Sebagaimana diketahui, pemerintah telah menghimpun dana senilai US$6 miliar Rp85,03 triliun untuk SWF. Dana itu didapat dari hasil kunjungan Menteri Koordinator Bidang Kemaritiman dan Investasi Luhut Binsar Pandjaitan dan Menteri Badan Usaha Milik Negara (BUMN) Erick Thohir ke luar negeri pada akhir November hingga awal Desember lalu.
Rinciannya, US$4 miliar atau Rp56,68 triliun didapat dari Japan Bank for International Cooperation (JBIC). Sisanya, US$2 miliar atau Rp28,34 triliun dari Development Finance Corporation (DFC), AS.
Lebih lanjut, Eko melihat pendirian SWF akan menjadi tantangan tersendiri bagi industri perbankan. Menurutnya, semakin banyak investasi yang ditawarkan, maka pilihan investor untuk menanamkan modal di bank juga berpotensi berkurang.
“Apalagi bagi bank yang bermain di sektor infrastruktur, harus lebih kompetitif dalam memberikan bunga. Supaya tidak kalah dengan SWF,” kata Eko.

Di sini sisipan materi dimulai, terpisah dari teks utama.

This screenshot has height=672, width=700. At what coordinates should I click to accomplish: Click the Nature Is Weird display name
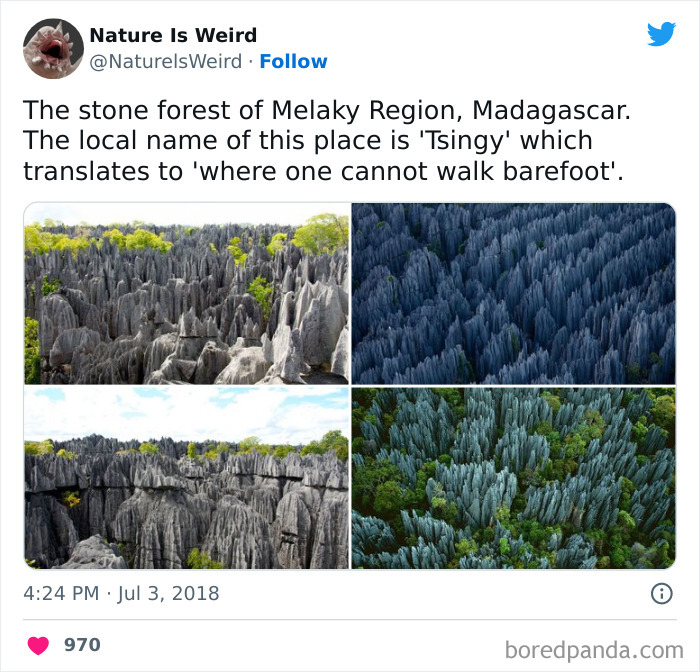click(x=173, y=35)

Selama ini, Eko menilai penghimpunan dana di bank masih bersifat jangka pendek alias di bawah satu tahun. Sebagai contoh deposito, return on equity (ROE) yang didapatkan bisa mencapai bertahun-tahun.
Oleh karena itu, fokus segmen bank mesti dipecah-pecah. Dengan kata lain, sebagian bisa bermain di usaha mikro kecil dan menegah (UMKM), korporasi, dan infrastruktur. Hal ini menghindari risiko yang datang apabila salah satu segmen mengalami masalah.
Kemudian, tantangan lain yang dihadapi perbankan juga terkait pendanaan dan saham. Pemain SWF yang mayoritas adalah investor global, akan memengaruhi pada harga saham perseroan atau perbankan.
“Misalnya BRI, sekitar 80% sahamnya dilepas ke publik. Kalau imbal balik investasi di SWF lebih menggiurkan, maka investor bisa saja lebih tertarik untuk menanamkan sahamnya di sana,” ujar Eko.